Pour le ministre des Ressources naturelles et de la Faune, Claude Béchard, Québec «y va par étapes».
«On verra en 2015», ajoute-t-il en disant que, pour l'instant, Hydro-Québec ne peut pas introduire plus de 10 % d'éolien sur son réseau, soit les 4000 MW.
Un premier bloc de 1000 MW est présentement en voie de réalisation en Gaspésie et dans le Bas-Saint-Laurent. Hydro-Québec a conclu des accords privés pour 500 MW d'éolien et elle lancera un dernier appel d'offres de 500 MW pour les projets mis au point par des bandes autochtones et par des communautés québécoises, municipalités ou MRC qui sont fort mécontentes à plusieurs endroits de voir les industriels se tailler la part du lion aux dépens des «locaux».
La frontière technique des 10 % invoquée par Hydro-Québec n'apparaissait toutefois pas très sérieuse à certains observateurs très ferrés sur le plan technique, qui faisaient partie du gratin invité hier à la conférence de presse tenue à la Biosphère à Montréal.
L'un d'eux a expliqué au Devoir que ces 10 % en puissance installée éolienne équivalent en réalité à moins de 5 % de la puissance véhiculée par le réseau, ce qui permettrait de doubler la production éolienne avant d'atteindre cette limite officielle. Une limite, avoue le ministre Béchard, que l'on aura peut-être dépassée en 2015. En Europe, cette limite est dépassée depuis longtemps. Le Danemark produit 20 % de son électricité avec des éoliennes et, dans des régions comme Hambourg, le réseau a été alimenté certains jours jusqu'à 100 % en éolien.

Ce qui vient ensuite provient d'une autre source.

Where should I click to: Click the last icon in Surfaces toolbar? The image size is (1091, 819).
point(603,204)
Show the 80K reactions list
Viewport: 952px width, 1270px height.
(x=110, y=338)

Pour le président d'Hydro-Québec, Thierry Vandal, les projets retenus devront tous réussir le test des études d'impacts et des audiences publiques pour pouvoir être approuvés par le gouvernement. Avant d'en arriver là, ces projets devront se mouler aux exigences des MRC, dont 30 sur 36 ont mis en place des règlements intérimaires sur l'encadrement de l'éolien. Et la Commission de protection du territoire agricole devra, elle aussi, approuver l'installation des éoliennes dans les zones vertes, une règle que Québec a écartée péremptoirement pour donner le feu vert au projet Rabaska.